Dataset entries:
---*---
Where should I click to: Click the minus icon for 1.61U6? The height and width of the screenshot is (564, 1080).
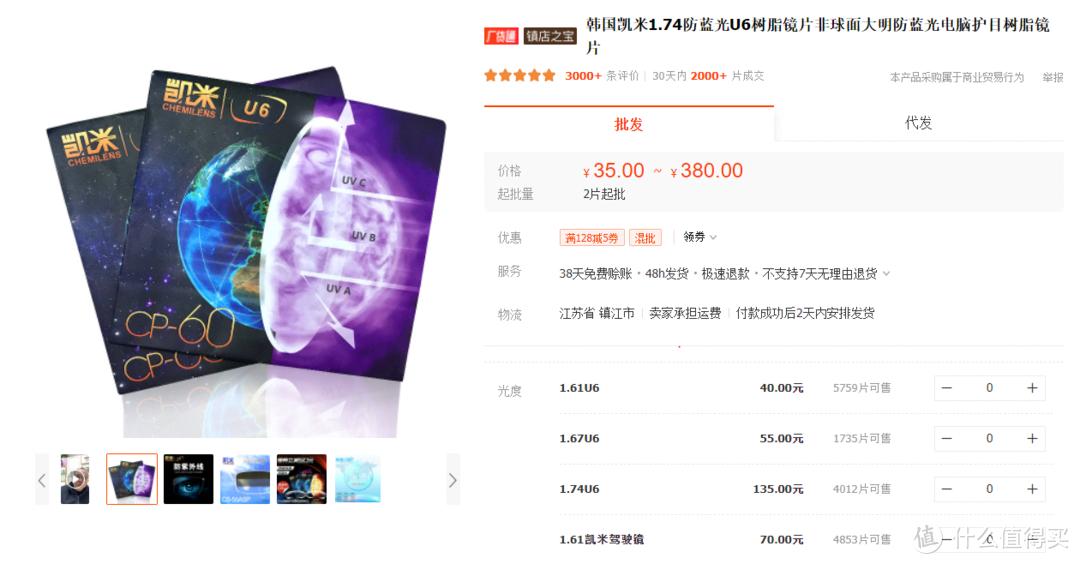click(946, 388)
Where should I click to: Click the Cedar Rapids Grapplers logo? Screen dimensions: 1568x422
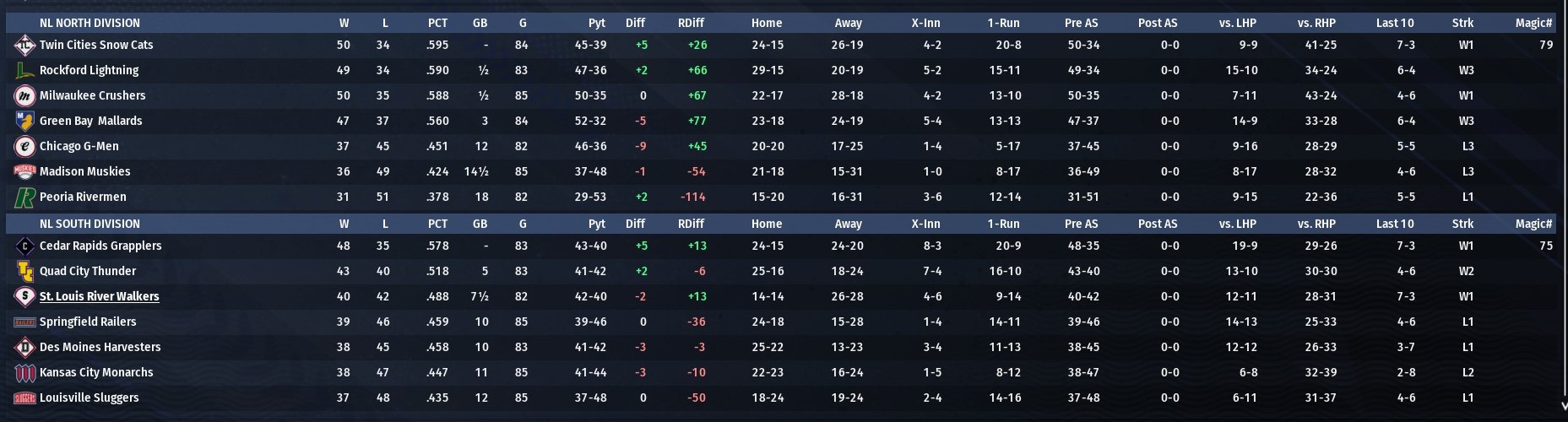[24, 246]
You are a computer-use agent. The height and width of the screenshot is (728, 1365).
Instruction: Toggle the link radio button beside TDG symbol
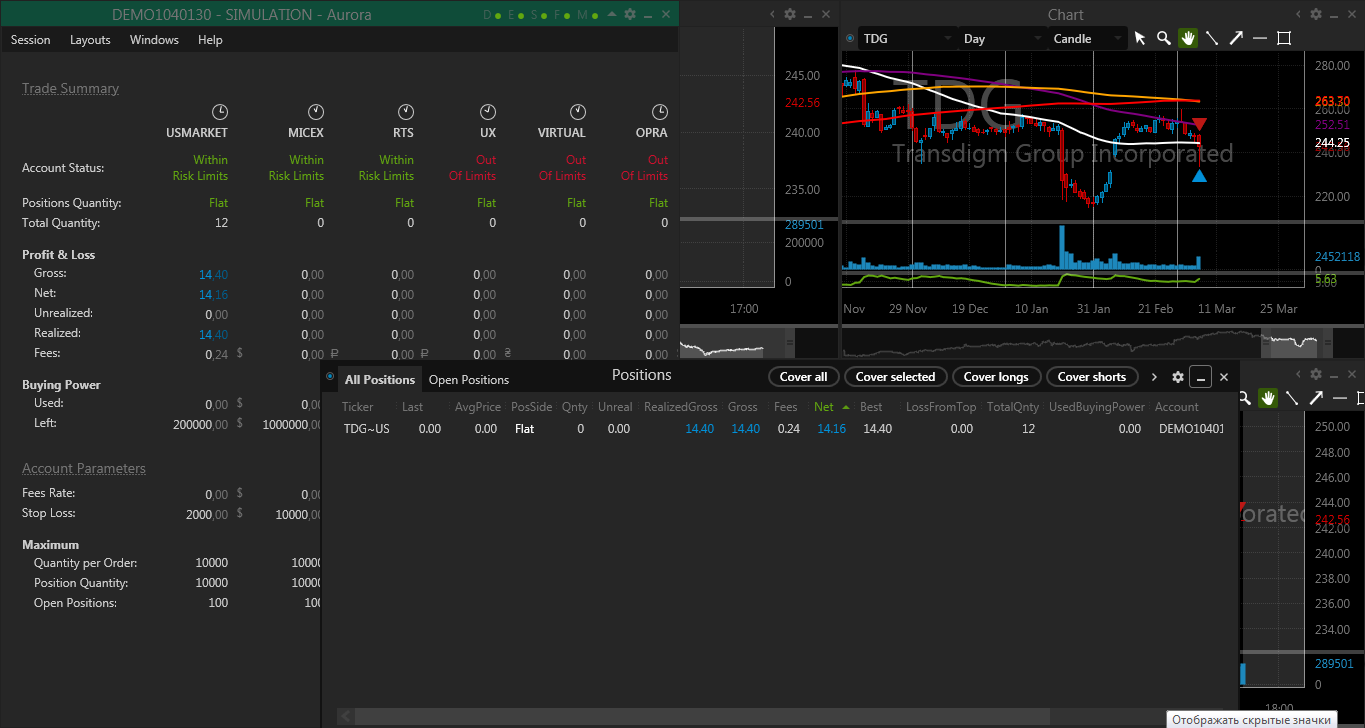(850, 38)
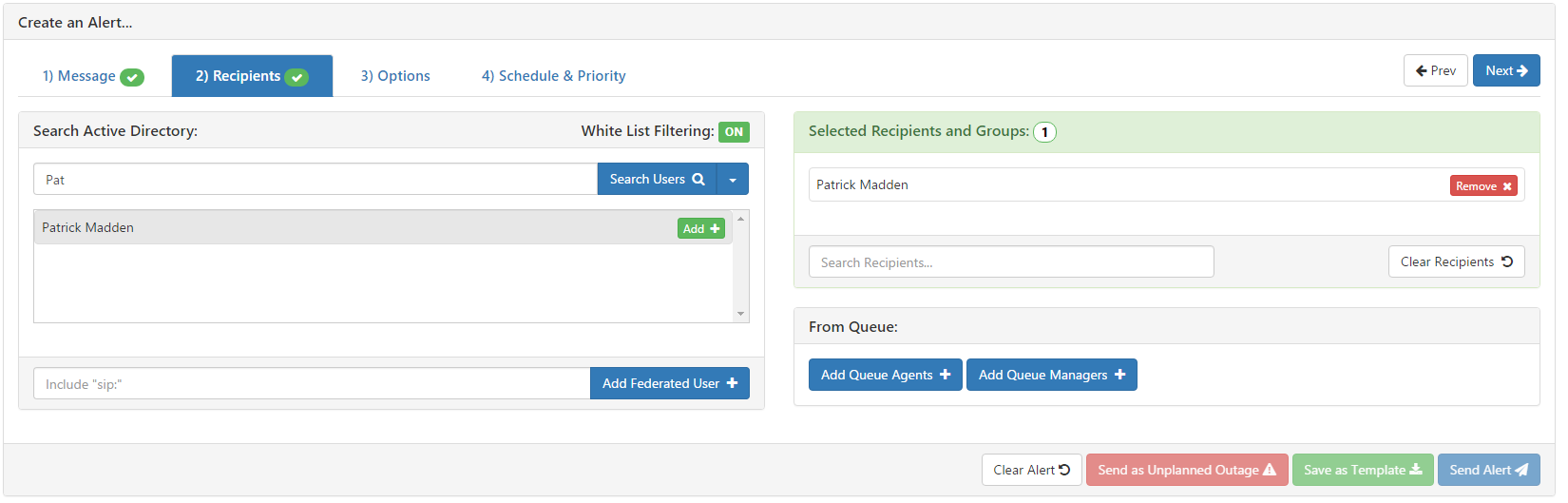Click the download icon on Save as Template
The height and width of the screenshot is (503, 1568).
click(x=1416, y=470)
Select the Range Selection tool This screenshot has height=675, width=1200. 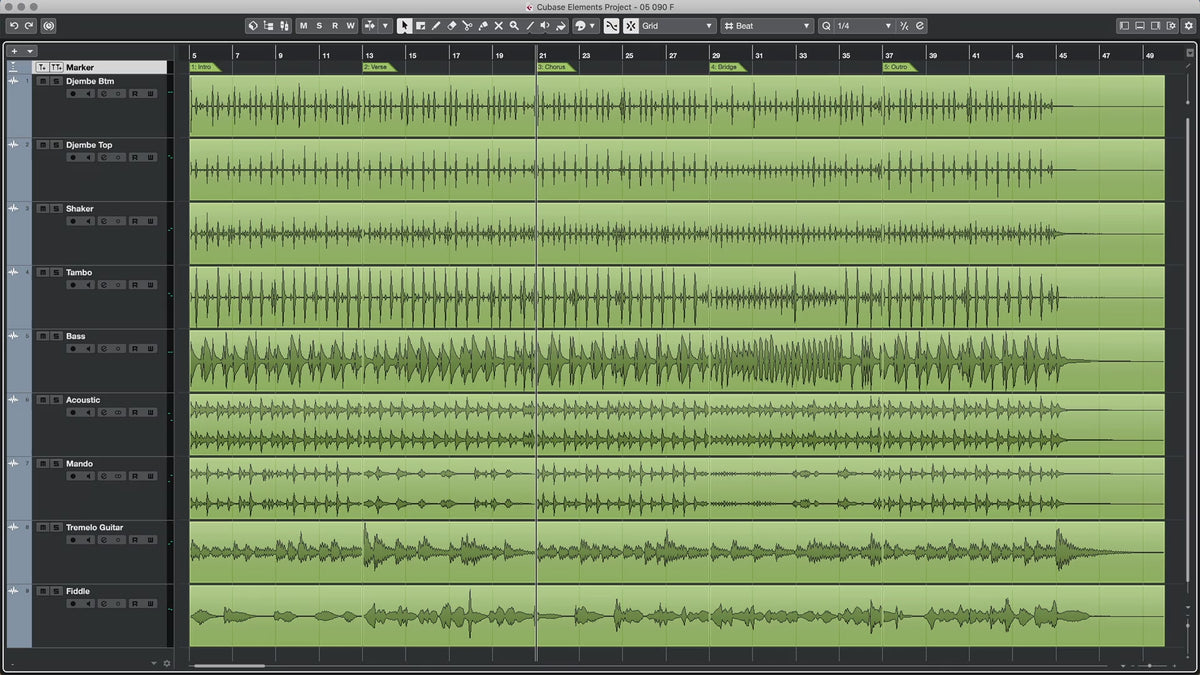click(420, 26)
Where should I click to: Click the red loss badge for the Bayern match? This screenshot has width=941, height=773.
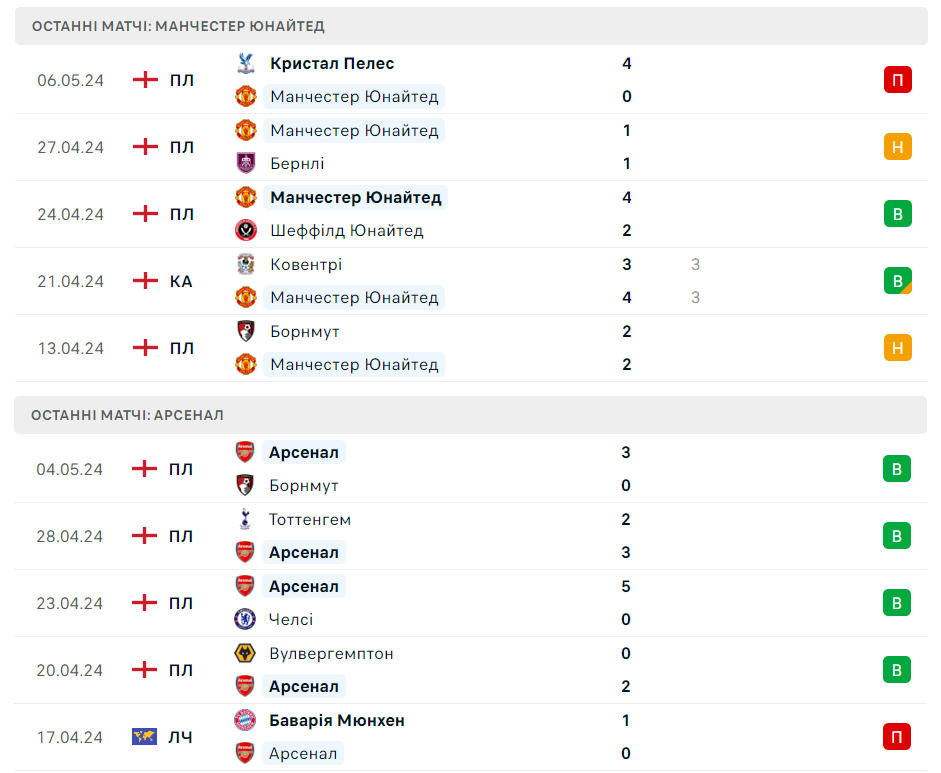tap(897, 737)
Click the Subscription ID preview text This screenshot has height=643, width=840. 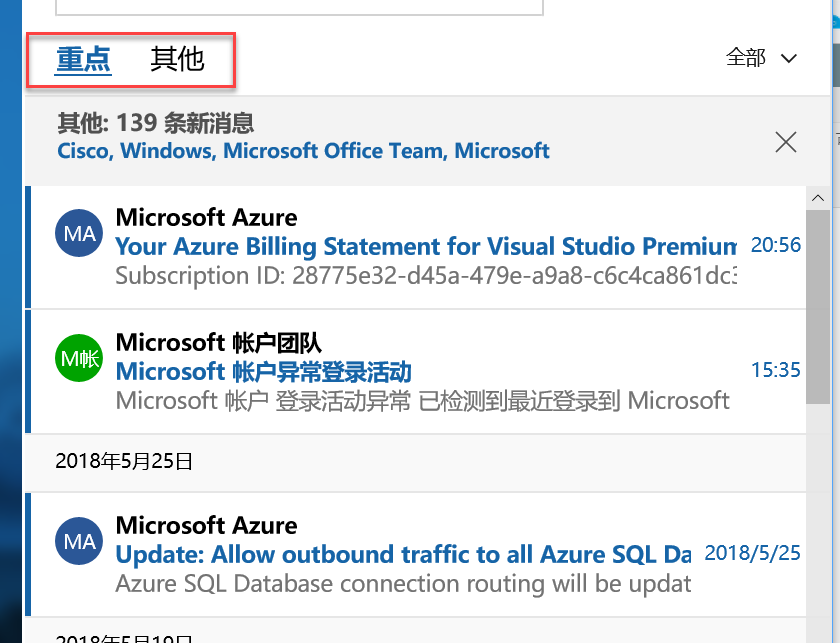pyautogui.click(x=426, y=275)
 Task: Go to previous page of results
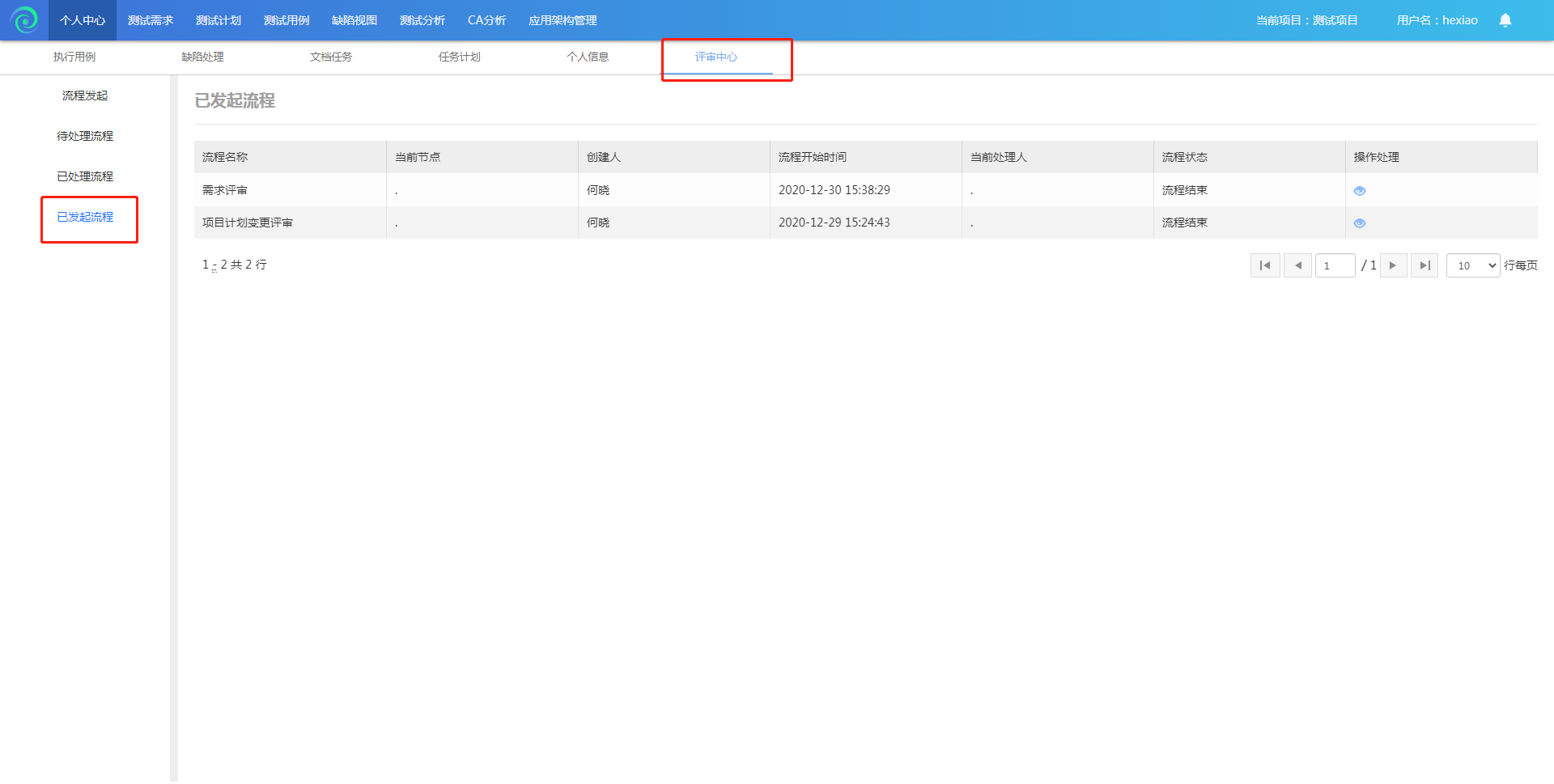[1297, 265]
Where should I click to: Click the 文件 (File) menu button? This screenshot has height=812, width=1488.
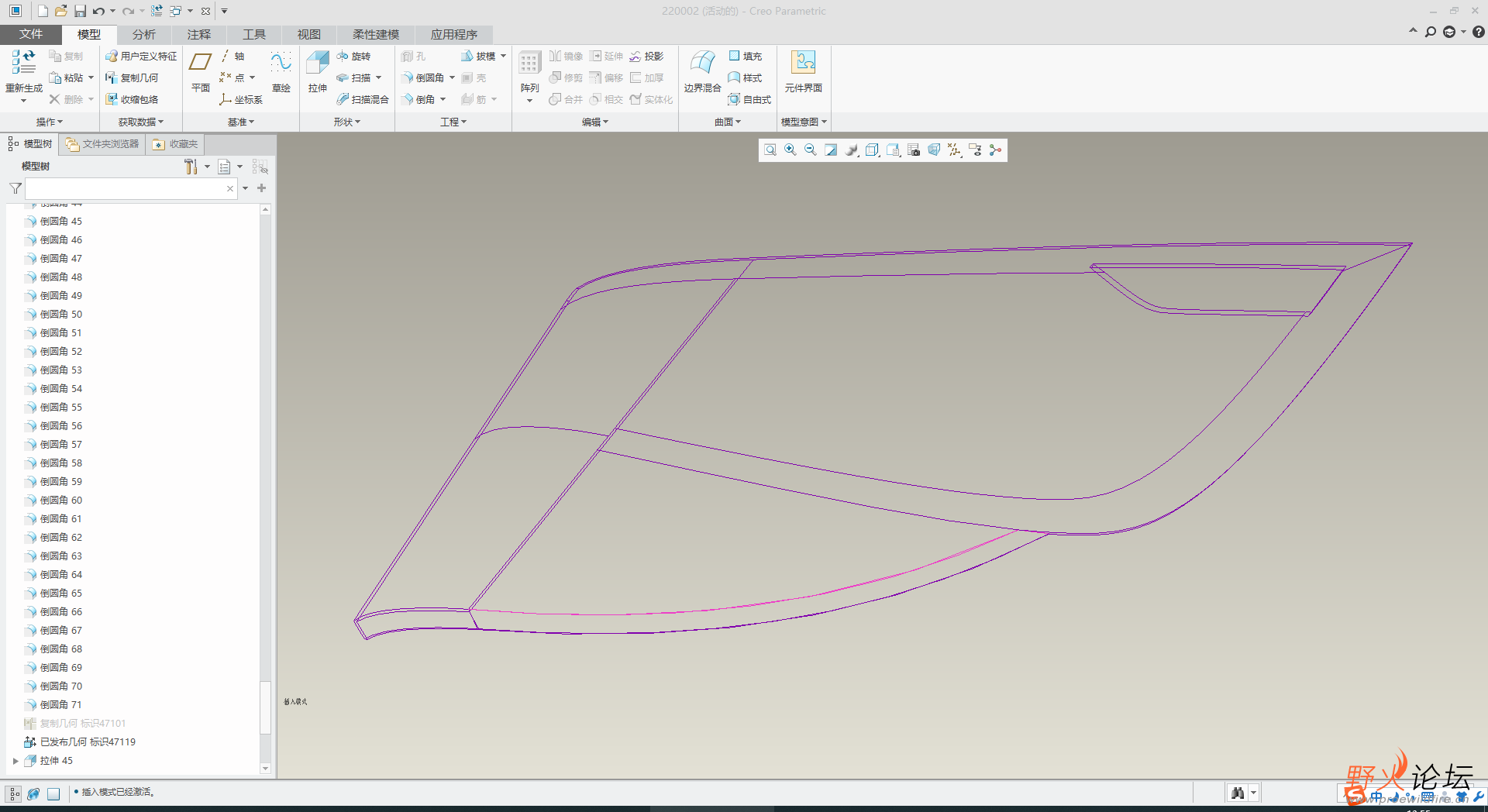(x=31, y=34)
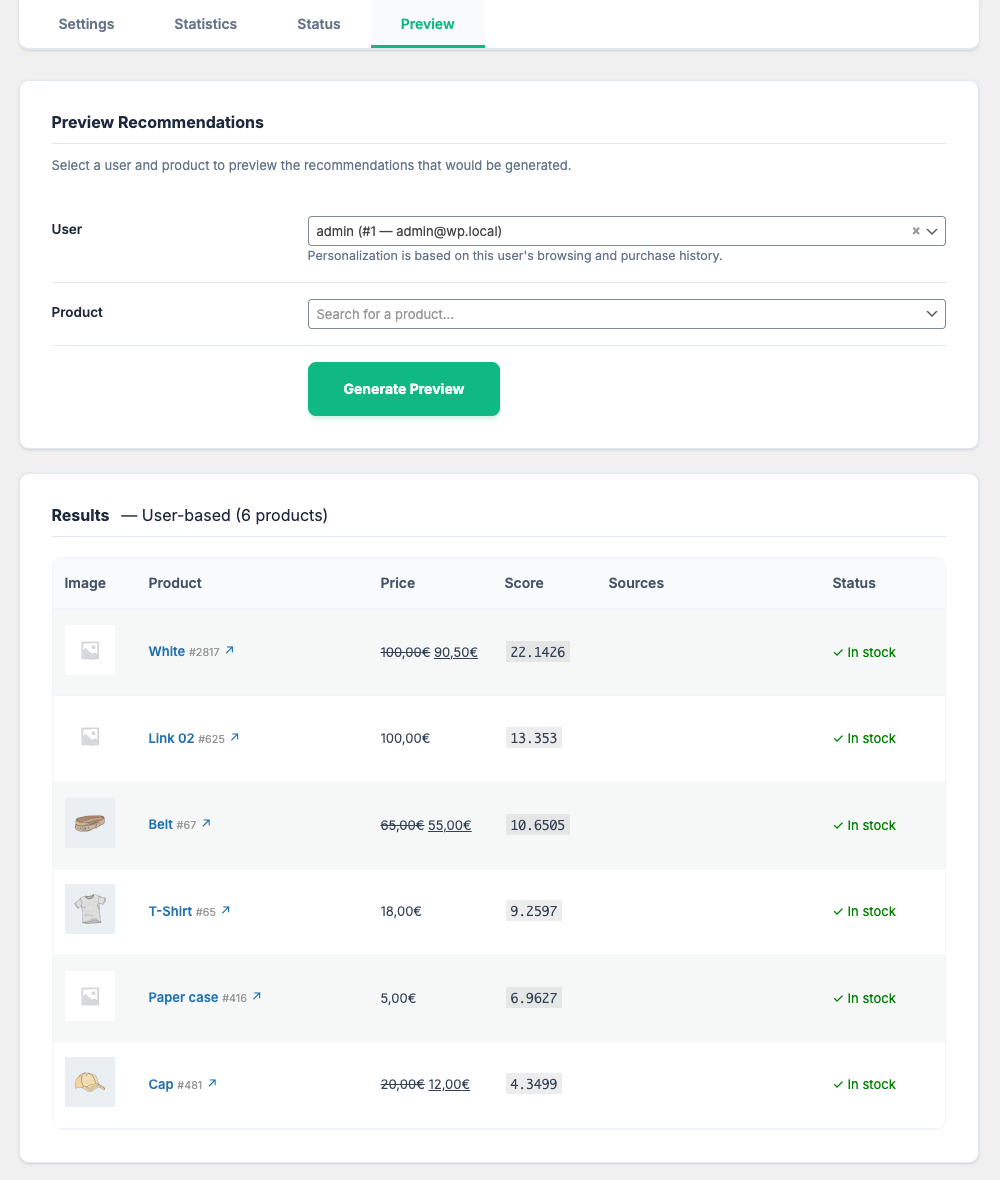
---*---
Please quote exactly the run of lines that starts the entries and ends at the line containing "You are a computer-use", leaving out every picture.

YOUR RESPONSE:
Where should I click to: Click the minus icon for 1.61U6? The height and width of the screenshot is (564, 1080).
click(946, 388)
Where should I click to: Click the Cedar Rapids Grapplers logo? Screen dimensions: 1568x422
[24, 246]
You are a computer-use agent. The height and width of the screenshot is (728, 1365).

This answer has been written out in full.